▸ **Extracted data**:
####################
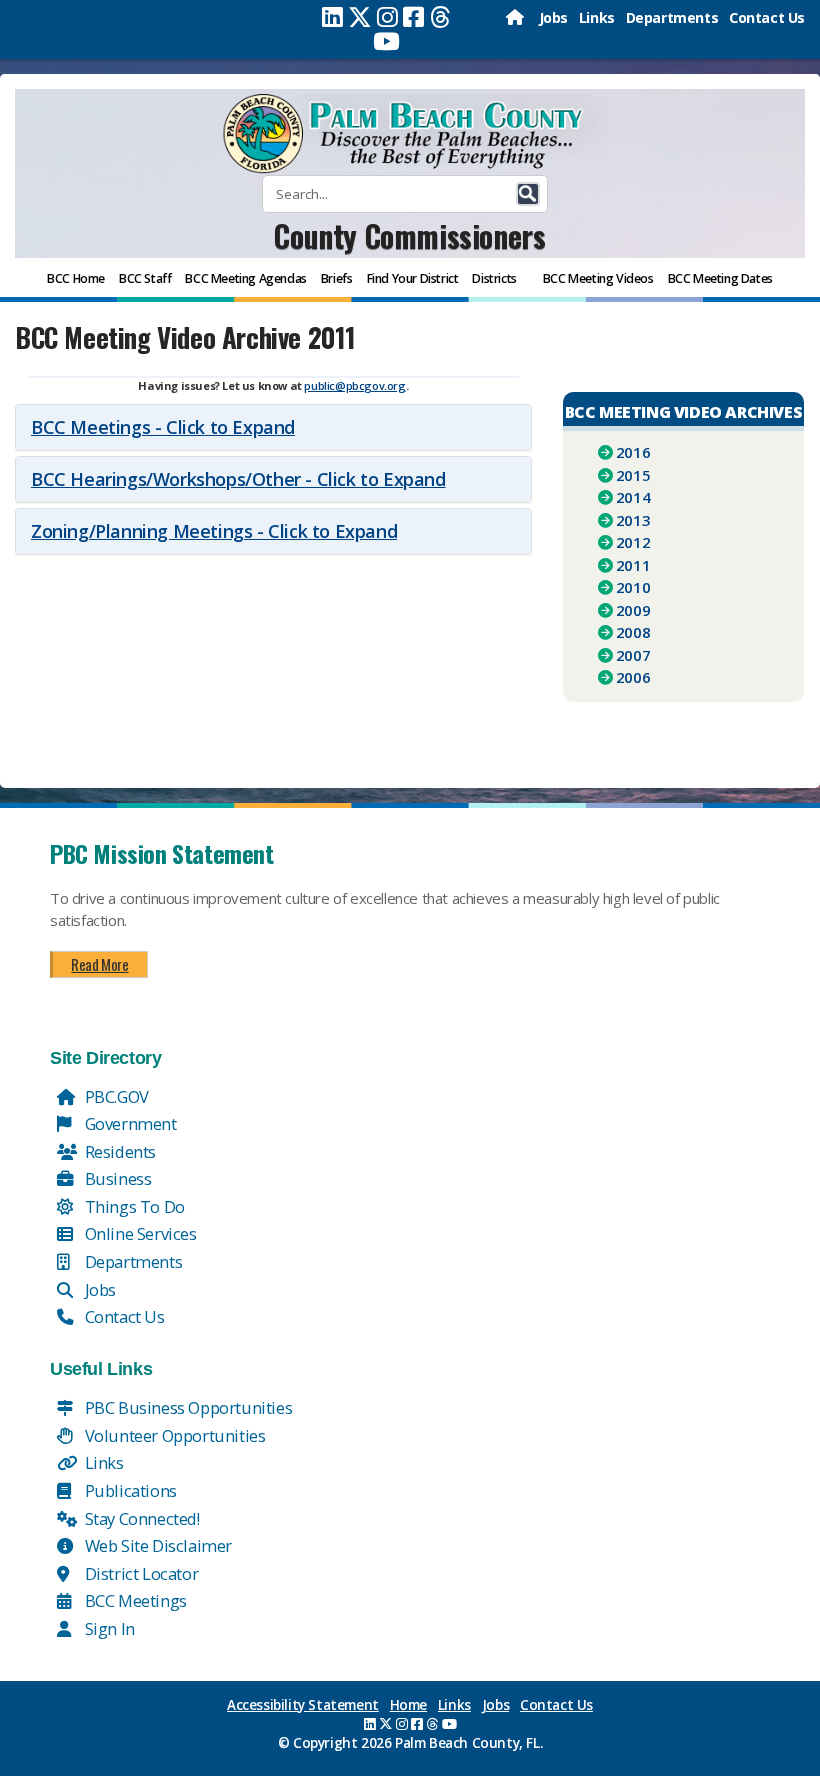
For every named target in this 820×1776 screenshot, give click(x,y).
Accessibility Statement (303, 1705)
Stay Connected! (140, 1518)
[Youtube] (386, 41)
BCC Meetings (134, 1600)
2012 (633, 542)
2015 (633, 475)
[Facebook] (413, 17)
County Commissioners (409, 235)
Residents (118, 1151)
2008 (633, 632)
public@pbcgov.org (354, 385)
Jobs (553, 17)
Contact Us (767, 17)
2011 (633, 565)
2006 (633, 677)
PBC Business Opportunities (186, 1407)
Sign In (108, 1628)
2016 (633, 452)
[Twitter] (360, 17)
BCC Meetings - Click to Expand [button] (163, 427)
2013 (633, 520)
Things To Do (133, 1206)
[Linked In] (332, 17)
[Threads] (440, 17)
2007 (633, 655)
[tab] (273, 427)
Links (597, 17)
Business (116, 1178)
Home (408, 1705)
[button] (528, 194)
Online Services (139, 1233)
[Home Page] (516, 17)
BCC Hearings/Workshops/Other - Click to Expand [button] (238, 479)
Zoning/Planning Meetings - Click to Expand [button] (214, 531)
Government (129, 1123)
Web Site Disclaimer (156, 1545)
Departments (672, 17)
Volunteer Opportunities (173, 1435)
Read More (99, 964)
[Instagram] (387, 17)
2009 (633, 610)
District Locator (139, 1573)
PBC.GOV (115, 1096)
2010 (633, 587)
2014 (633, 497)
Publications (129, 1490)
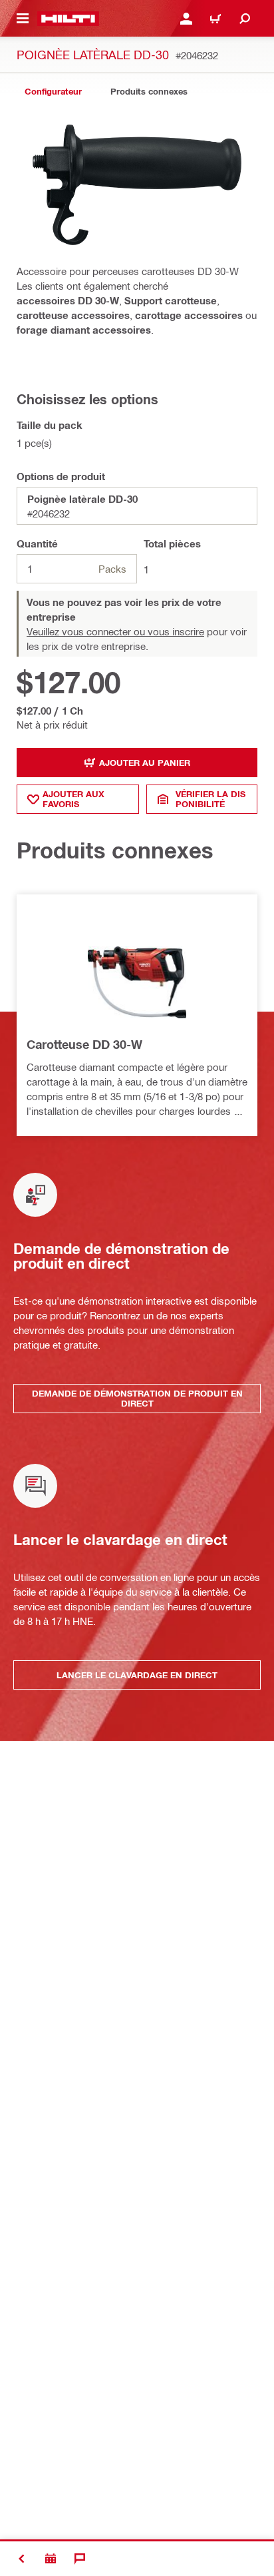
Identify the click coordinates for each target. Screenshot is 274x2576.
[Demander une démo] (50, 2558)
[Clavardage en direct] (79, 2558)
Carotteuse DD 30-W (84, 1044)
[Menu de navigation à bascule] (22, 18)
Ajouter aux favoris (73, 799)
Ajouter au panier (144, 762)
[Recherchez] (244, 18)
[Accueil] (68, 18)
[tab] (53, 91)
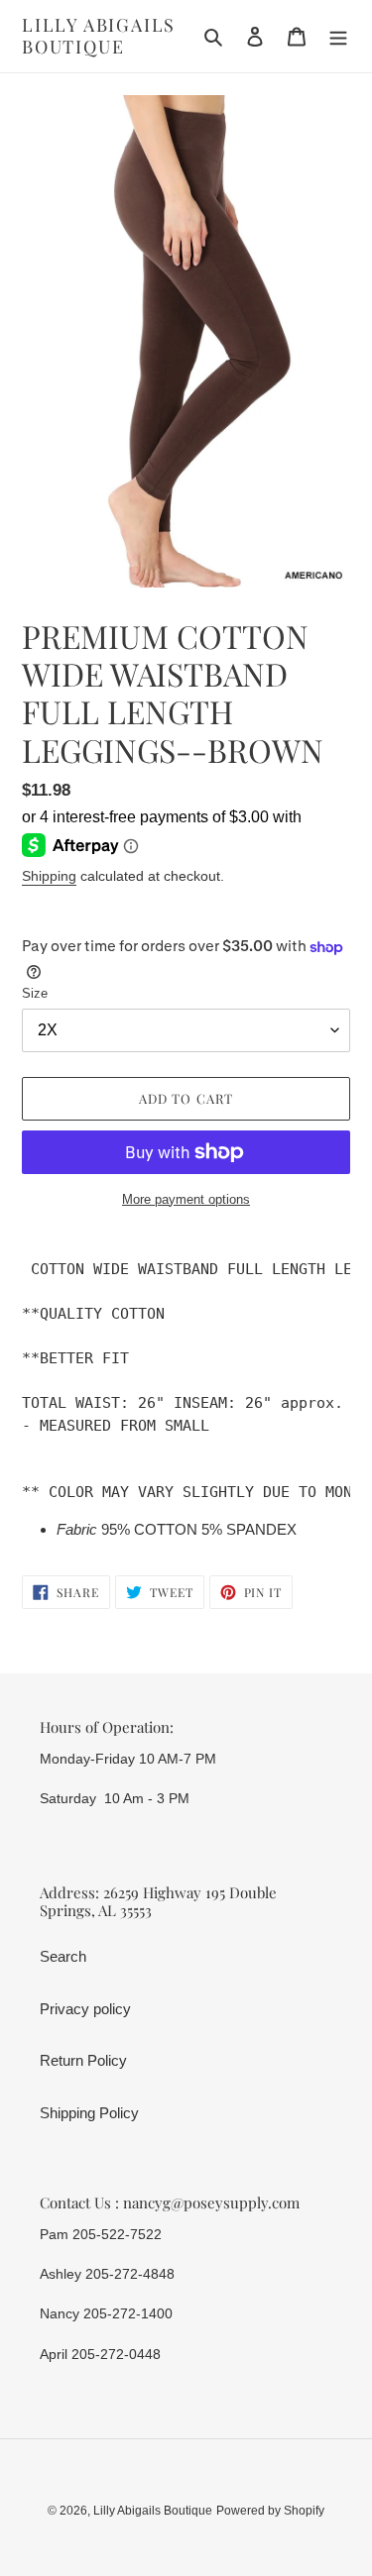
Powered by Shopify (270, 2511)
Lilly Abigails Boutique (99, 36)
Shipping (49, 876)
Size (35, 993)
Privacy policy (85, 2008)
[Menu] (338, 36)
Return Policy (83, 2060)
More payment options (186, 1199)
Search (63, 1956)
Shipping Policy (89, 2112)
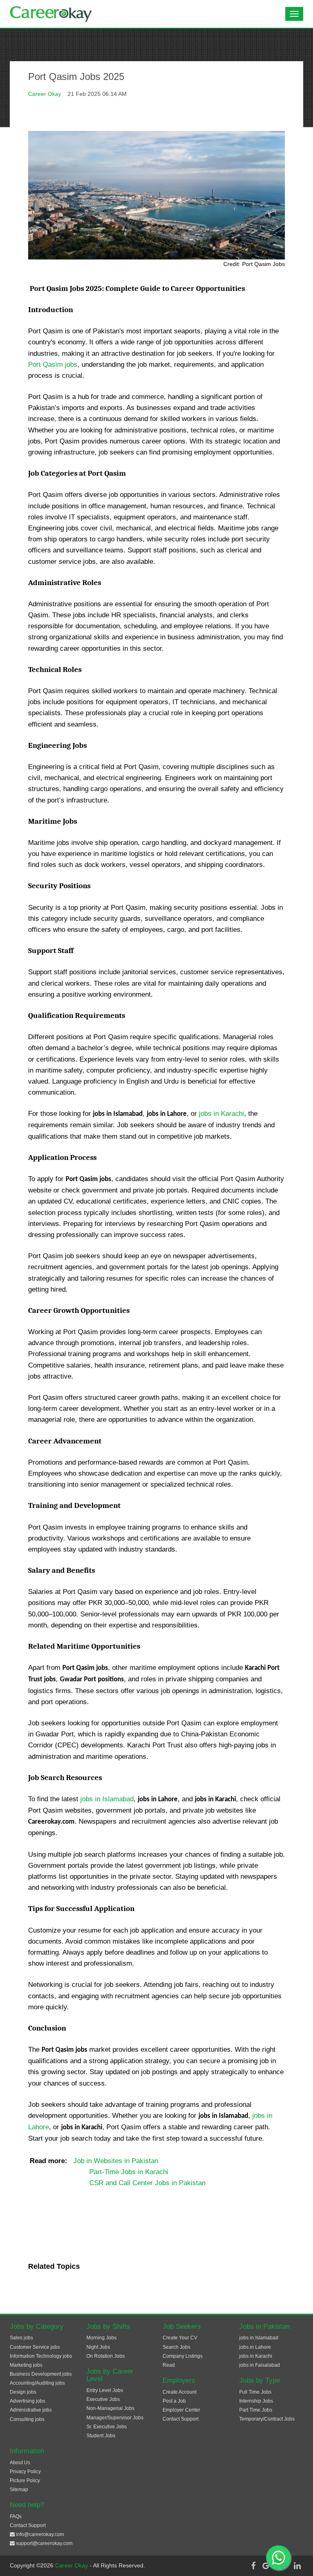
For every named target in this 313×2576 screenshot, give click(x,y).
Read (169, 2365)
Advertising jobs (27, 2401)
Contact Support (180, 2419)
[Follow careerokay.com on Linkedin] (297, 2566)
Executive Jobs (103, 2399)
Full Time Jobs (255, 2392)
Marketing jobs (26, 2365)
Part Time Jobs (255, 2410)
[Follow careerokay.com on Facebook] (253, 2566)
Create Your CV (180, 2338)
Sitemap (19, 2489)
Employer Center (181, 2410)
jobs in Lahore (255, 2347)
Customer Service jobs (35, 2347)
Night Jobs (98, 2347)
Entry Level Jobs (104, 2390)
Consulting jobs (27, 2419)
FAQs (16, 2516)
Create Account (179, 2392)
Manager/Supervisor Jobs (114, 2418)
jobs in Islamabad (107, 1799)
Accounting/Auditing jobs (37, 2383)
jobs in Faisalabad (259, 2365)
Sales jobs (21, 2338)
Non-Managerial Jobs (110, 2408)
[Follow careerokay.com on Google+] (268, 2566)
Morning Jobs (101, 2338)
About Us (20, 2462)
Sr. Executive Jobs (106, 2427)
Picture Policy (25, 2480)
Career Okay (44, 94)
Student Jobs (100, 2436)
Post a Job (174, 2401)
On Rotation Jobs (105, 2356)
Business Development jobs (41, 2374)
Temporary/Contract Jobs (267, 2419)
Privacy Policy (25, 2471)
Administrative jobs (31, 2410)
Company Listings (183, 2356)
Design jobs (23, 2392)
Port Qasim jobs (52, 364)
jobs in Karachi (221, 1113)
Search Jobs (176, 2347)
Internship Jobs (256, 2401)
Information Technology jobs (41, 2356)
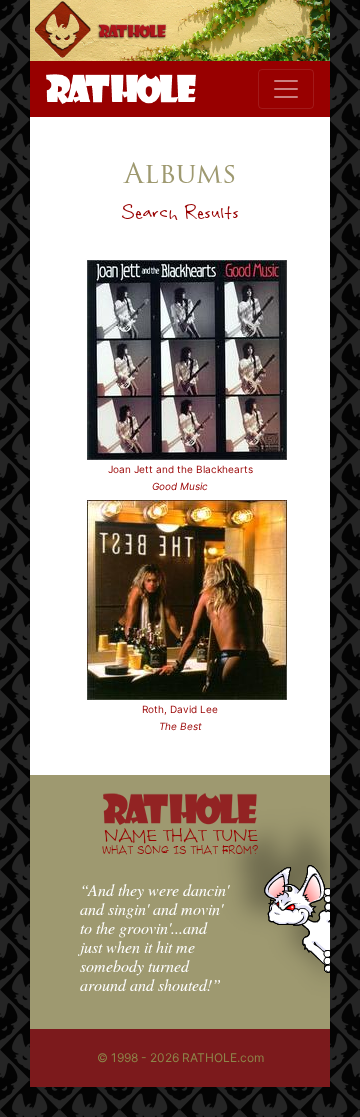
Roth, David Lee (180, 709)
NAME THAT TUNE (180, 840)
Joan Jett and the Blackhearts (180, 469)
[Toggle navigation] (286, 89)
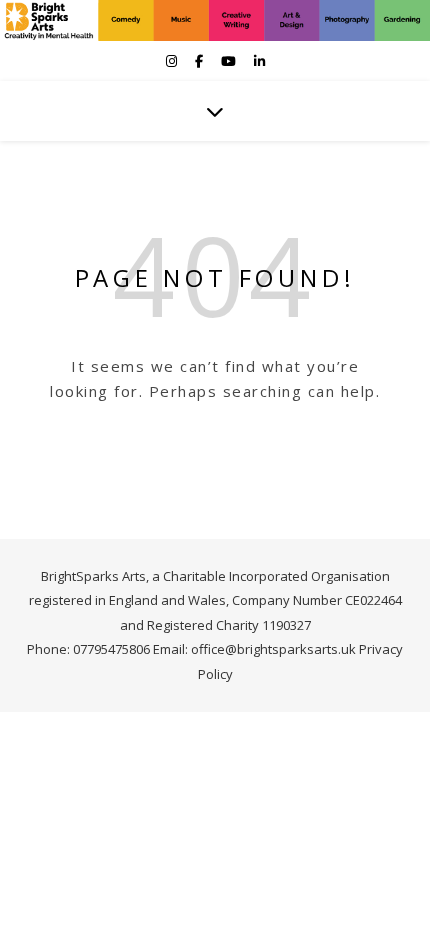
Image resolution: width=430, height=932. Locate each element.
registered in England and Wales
####################
▸ **Description of the task**: Beginning with the first line of the material above, please output each line exactly through the line that contains "[tab] (273, 427)", and only those, leaving out pictures.

▸ **Answer to this exercise**:
For every named target in this 820×1776 screenshot, give click(x,y).
Accessibility Statement (303, 1705)
Stay Connected! (140, 1518)
[Youtube] (386, 41)
BCC Meetings (134, 1600)
2012 (633, 542)
2015 (633, 475)
[Facebook] (413, 17)
County Commissioners (409, 235)
Residents (118, 1151)
2008 (633, 632)
public@pbcgov.org (354, 385)
Jobs (553, 17)
Contact Us (767, 17)
2011 (633, 565)
2006 (633, 677)
PBC Business Opportunities (186, 1407)
Sign In (108, 1628)
2016 (633, 452)
[Twitter] (360, 17)
BCC Meetings - Click to Expand [button] (163, 427)
2013 (633, 520)
Things To Do (133, 1206)
[Linked In] (332, 17)
[Threads] (440, 17)
2007 (633, 655)
[tab] (273, 427)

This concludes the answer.